As explained above, the portable semiconductor storage device according to the present invention includes a storage means for storing data, a casing for accommodating the storage means, and a gauging, and inputs and outputs data to and from the ground terminal and the storage means. an external connection connector having multiple terminals including input/output terminals for
a first ground line connecting the ground terminal and the storage means;
The second ground line branched from the first ground line in the vicinity of the ground terminal and the coupling means for electrically coupling the second ground line and the casing are provided, so that electrostatic discharge does not occur in the panel. Even if this occurs, destruction of stored data and deterioration/destruction of the storage means can be prevented.

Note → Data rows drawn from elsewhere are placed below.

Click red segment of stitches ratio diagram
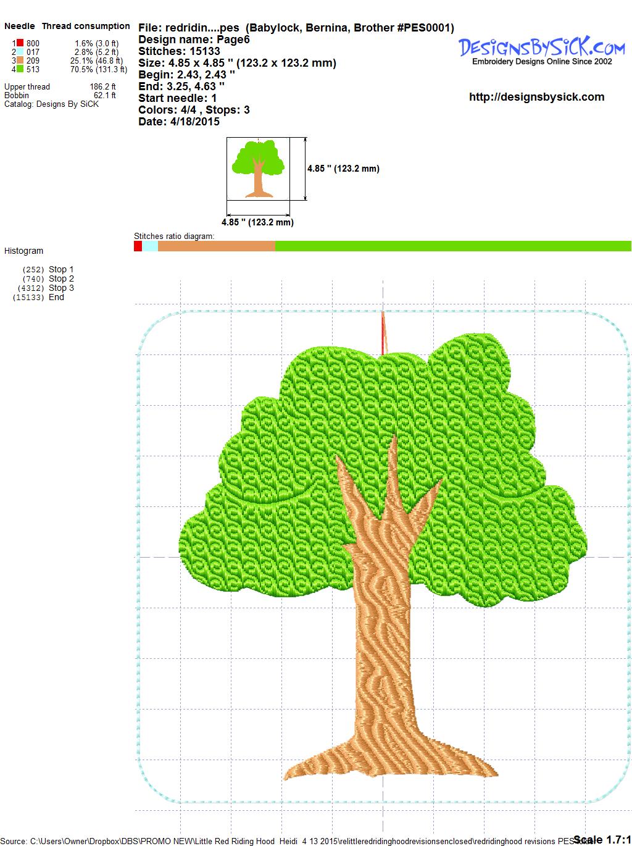[138, 246]
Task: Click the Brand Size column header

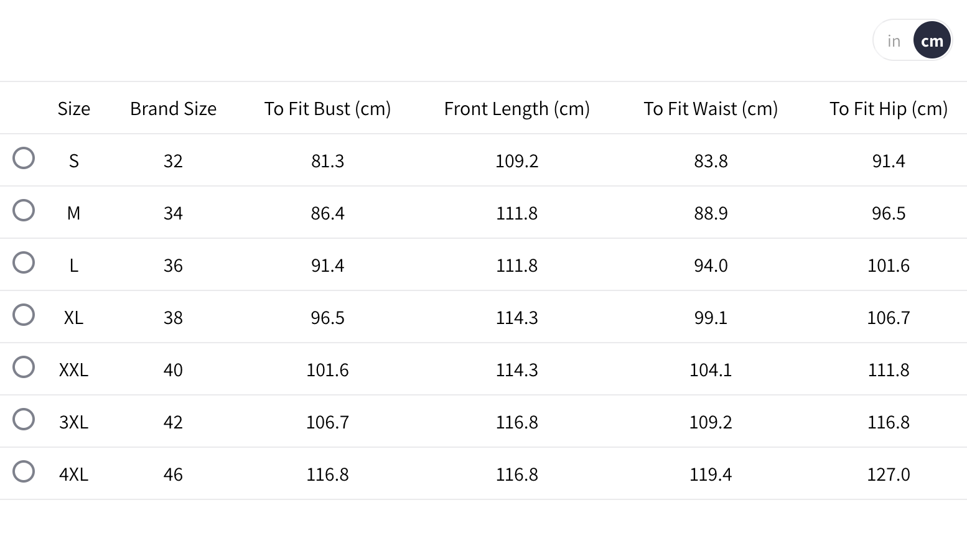Action: click(173, 109)
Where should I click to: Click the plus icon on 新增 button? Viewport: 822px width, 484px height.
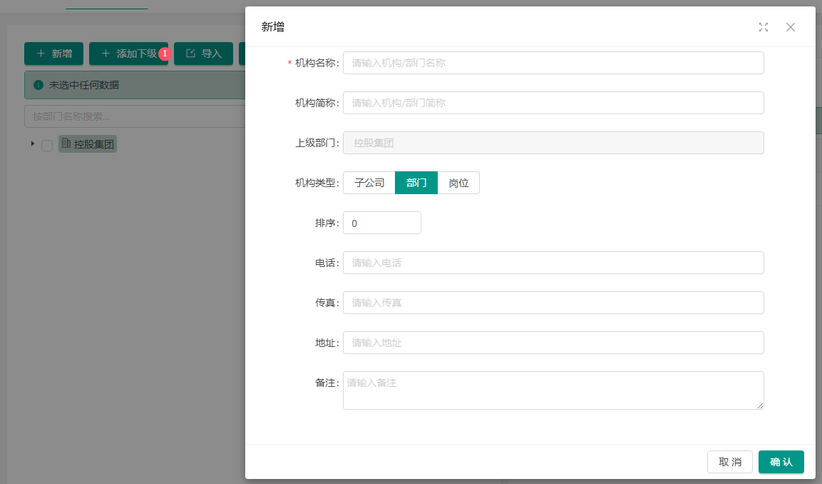pos(41,54)
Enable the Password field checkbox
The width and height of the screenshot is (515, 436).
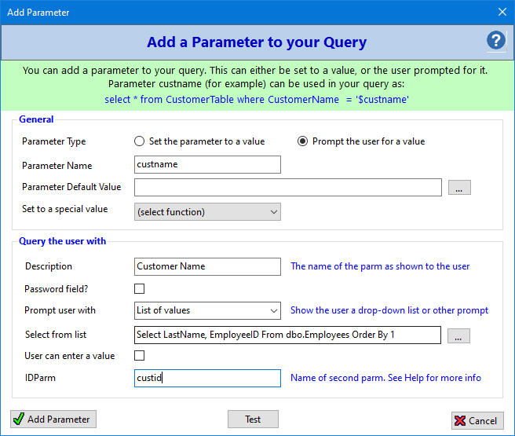click(139, 289)
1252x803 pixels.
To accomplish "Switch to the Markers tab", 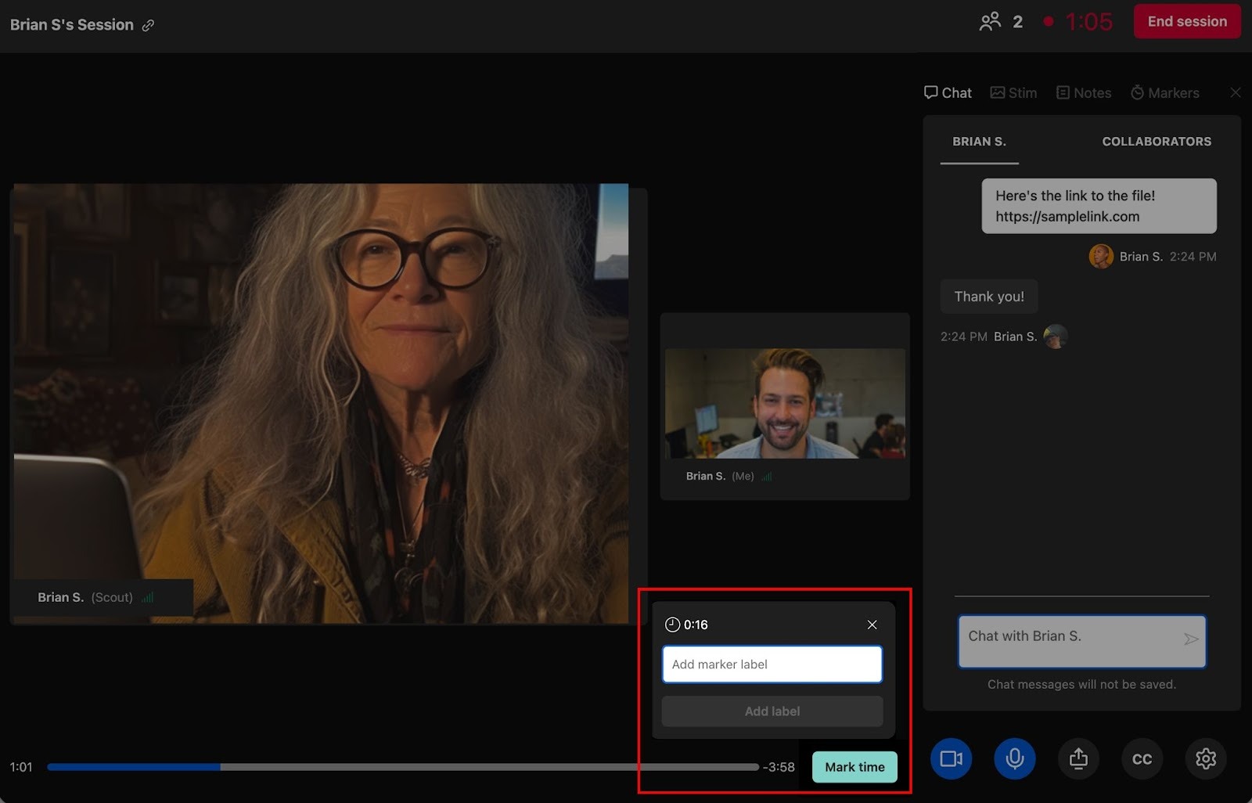I will [1164, 92].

[Brief explanation of drawings]

1 and 2 are a cross-sectional view and a plan view, respectively, showing a portable semiconductor memory device according to an embodiment of the present invention, and FIG. 3 shows how current flows in the portable semiconductor memory device of the embodiment. FIGS. 4A to 4G are diagrams schematically showing coupling means in other embodiments, and FIGS. 5 and 6 are a cross-sectional view and a plan view, respectively, showing a conventional portable semiconductor memory device. FIG. 7 is a cross-sectional view taken along the line I-1 in FIG. 6, FIG. 8 is a system diagram for performing an electrostatic charge application test on a portable semiconductor memory device, and FIG. 9 is a diagram of the discharge current in a conventional portable semiconductor memory device. FIG. 10 is a diagram schematically showing how discharge current flows in a semiconductor memory. In the figure, (22) is a semiconductor memory, (23a) is a first ground line, (23b) is a second ground line, (2
4) is a frame, (25) and (26) are panels, (2)
7) is a connector, (27a) is a ground terminal, (27b) is an input/output terminal, (27d) is an insertion port, (28) is a coil spring, (38) is a ring-shaped spring, (48) is a leaf spring, (5)
8) is a coupling capacitor, (68) is a coupling resistor, (78)
is an overvoltage protection element. Note that the same reference numerals in each figure indicate the same or corresponding parts.

Claims (2)

[Claims] (1) A storage means for storing data, a casing that houses the storage means, and a plurality of terminals provided on the casing, including a ground terminal and an input/output terminal for inputting and outputting data to and from the storage means. a first grounding line connecting the grounding terminal and the storage means; a second grounding line branching from the first grounding line in the vicinity of the grounding terminal; 1. A portable semiconductor memory device comprising: coupling means for electrically coupling two ground lines and the casing. (2) The device according to claim 1, wherein the ground terminal of the connector is formed longer on the insertion opening side of the connector than other terminals.